Before Ragnarok, the Prose Edda says he rides to Mimir's Well to consult with Mimir's severed but still-speaking head, which Odin had preserved and can still question. He is gathering every piece of counsel he can find.
This is the Norse understanding of fate made personal. The outcome is not in doubt. The effort is made anyway — fully, with everything. That combination — knowing and acting regardless — is central to what Odin represents and what those who follow him commit to.
Ragnarok — What He Knows Is Coming
At Ragnarok, the world ends. Fenrir breaks the binding that the gods placed on him at tremendous cost. His upper jaw touches the sky; his lower jaw scrapes the earth. He swallows Odin.
Vidar — Odin's son, the silent god — immediately kills Fenrir. He tears the wolf's jaw apart or drives his spear through it. He avenges his father. But the avenging does not undo the swallowing.
Odin dies. The Allfather, who sacrificed his eye and hung for nine nights, who collected centuries of dead warriors and built the largest army in existence, who questioned every prophet he could find — he dies in the jaws of a wolf.
And then the world is reborn. The Völuspá's final vision is of a new earth rising from the sea, green and fertile, where some of the gods survive, where Baldur returns from Helheim. It does not say Odin returns.
Odin's death at Ragnarok is not a tragedy in the Greek sense. It is not a flaw, not a punishment, not a story about hubris. It is the Norse worldview made explicit: even the king of the gods is subject to fate. Even the wisest being in existence cannot avoid what is woven for him. What matters is not survival — it is what you build and do and know before the end comes. Odin builds everything he has time to build. He does not stop.
For the Practitioner
Those who call on Odin are not calling on a comfortable god. They are not calling on a patron who grants wishes or protects those who are faithful. They are entering a relationship with a being who demands growth — specifically the kind of growth that hurts, that costs, that changes what you can see and what you can no longer avoid knowing.

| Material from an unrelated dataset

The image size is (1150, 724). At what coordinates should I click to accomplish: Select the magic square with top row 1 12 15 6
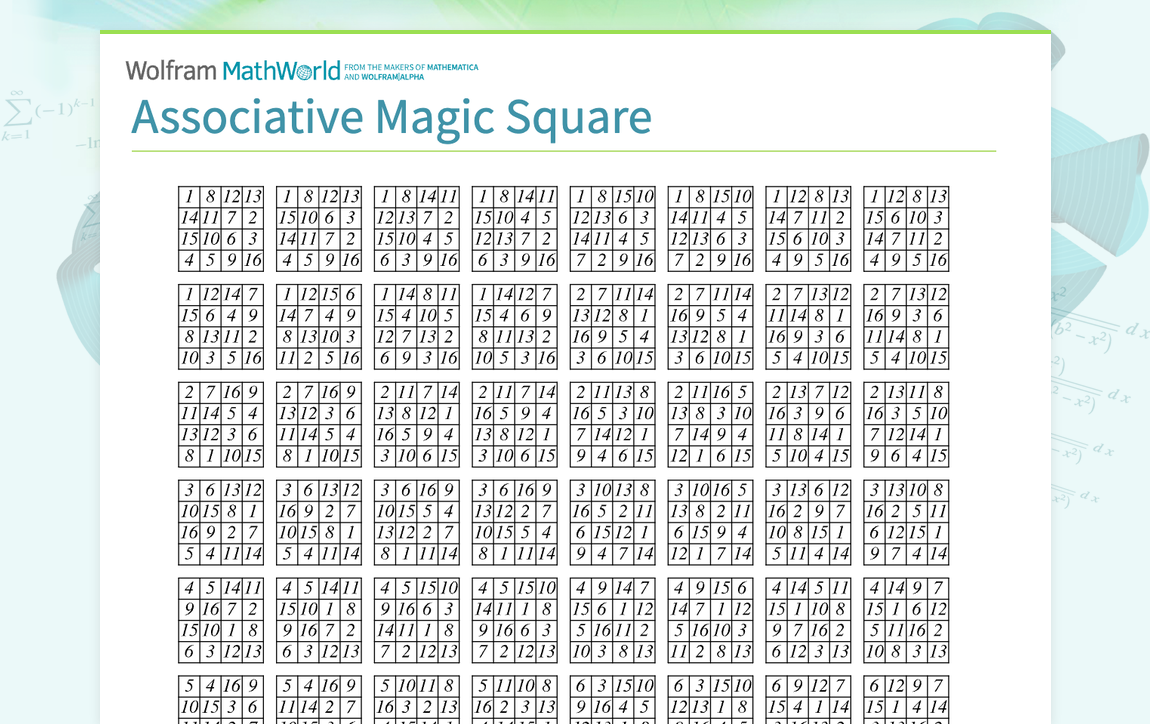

The eye in the well. The nine nights on the tree. Odin's path is modeled in his mythology: sacrifice before wisdom, cost before knowledge, willingness to pay with what cannot be recovered. The mead of poetry was not given — it was stolen through effort, deceit, and risk. The runes were not taught — they were seized through suffering.
Honoring Odin means, in some sense, accepting this as a template. Not that every practitioner will hang from a tree. But that the relationship to knowledge and wisdom is one of active, costly pursuit — not passive reception. You do not wait for Odin to bring you what you need. You go looking for it.
He is also, in the sources, genuinely dangerous. He can give victory and withdraw it. He chooses favorites and then abandons them when they have served their purpose. He sees something in the long arc that those around him cannot see. This does not make him trustworthy in the ordinary sense. It makes him honest about what he is.
Sources
- Hávamál (Sayings of the High One) — Poetic Edda. Odin's own words on wisdom, sacrifice, and the runes. The most direct account of the Yggdrasil hanging.
- Völuspá (Prophecy of the Seeress) — Poetic Edda. The full arc from creation to Ragnarok, including Odin's questioning of the seeress and the account of his death.
- Grímnismál (Sayings of Grímnir) — Poetic Edda. Odin disguised, cataloging the structure of the cosmos including Valhalla's dimensions.
- Vafþrúðnismál (Sayings of Vafþrúðnir) — Poetic Edda. Odin in a wisdom contest with a giant, asking questions about the end of the world.
- Gylfaginning and Skáldskaparmál — Prose Edda, Snorri Sturluson, c. 1220. The systematic account of Odin's attributes, his hall, his companions, and the mead of poetry.